In a massive boost for its cloud business, Oracle is reportedly finalizing a $20 billion AI cloud deal with Meta, marking one of the largest infrastructure agreements in the industry.
Reuters and Bloomberg, reported that the multi-year deal will give Meta access to Oracle’s vast AI computing power, supporting the training and deployment of the social media giant’s artificial intelligence models. The news immediately sent Oracle shares up nearly 4%, signaling investor confidence in the company’s growing AI ambitions.
Oracle AI Cloud Deal Could Redefine the Market
This deal would solidify Oracle’s position as a leading force in the booming AI cloud market. It follows another staggering $300 billion multi-year deal with OpenAI, further proving Oracle’s strategic intent to compete head-to-head with Amazon AWS and Microsoft Azure.

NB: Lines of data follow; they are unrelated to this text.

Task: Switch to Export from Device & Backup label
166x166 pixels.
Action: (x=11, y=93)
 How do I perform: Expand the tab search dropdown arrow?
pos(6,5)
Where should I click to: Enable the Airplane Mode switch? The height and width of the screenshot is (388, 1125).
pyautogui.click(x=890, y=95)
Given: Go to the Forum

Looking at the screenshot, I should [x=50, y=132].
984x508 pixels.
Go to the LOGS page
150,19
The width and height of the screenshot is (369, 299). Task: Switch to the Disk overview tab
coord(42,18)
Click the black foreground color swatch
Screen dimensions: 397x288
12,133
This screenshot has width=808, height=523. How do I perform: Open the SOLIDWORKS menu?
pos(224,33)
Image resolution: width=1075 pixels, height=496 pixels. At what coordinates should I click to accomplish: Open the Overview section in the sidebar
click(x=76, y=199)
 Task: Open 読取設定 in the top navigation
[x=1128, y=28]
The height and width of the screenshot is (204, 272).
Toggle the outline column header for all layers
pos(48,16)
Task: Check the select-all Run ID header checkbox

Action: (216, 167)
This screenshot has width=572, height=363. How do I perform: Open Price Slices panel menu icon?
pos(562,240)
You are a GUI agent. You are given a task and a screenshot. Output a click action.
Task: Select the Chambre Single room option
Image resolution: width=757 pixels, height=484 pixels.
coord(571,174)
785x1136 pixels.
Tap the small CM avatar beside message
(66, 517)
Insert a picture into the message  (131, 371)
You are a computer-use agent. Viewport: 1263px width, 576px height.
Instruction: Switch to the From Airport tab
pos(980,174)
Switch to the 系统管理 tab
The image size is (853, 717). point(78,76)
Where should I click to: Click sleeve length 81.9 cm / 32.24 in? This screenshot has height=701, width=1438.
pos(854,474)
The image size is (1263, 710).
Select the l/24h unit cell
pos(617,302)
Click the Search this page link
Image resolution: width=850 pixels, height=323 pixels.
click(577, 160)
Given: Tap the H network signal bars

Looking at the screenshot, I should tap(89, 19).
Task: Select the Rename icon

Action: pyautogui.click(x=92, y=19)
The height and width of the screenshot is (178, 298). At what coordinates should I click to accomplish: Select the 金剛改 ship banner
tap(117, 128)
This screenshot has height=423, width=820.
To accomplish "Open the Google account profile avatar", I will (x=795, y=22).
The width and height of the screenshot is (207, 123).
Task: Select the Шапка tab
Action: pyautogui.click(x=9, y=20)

Demand for AI infrastructure has surged as companies scramble to secure scarce GPU capacity to power massive language models and generative AI systems. Oracle Cloud Infrastructure (OCI) has responded by boosting capital expenditure by nearly 65% this fiscal year, committing around $35 billion to expand data centers, infrastructure, and hardware globally.
Technical Muscle Behind Oracle’s Expansion
The Meta deal would give the company access to Oracle’s advanced cloud clusters, packed with hundreds of thousands of NVIDIA GPUs. OCI also uses SHARP (Scalable Hierarchical Aggregation and Reduction Protocol), a technology designed to reduce data transfer overhead and accelerate performance for AI training and inference.
Such technical investments put Oracle in a strong position to deliver the massive computing scale required by Meta’s generative AI projects, ensuring faster model training and smoother deployment across billions of users.
A Cloud Market Power Shift
The reported negotiations indicate a notable shift in the cloud market. Meta, which traditionally relied on a mix of in-house infrastructure and Google Cloud, appears to be diversifying its cloud partnerships to secure more AI compute capacity.
With a record-breaking $455 billion backlog of future obligations, Oracle is locking in customers and securing growth well ahead of its rivals.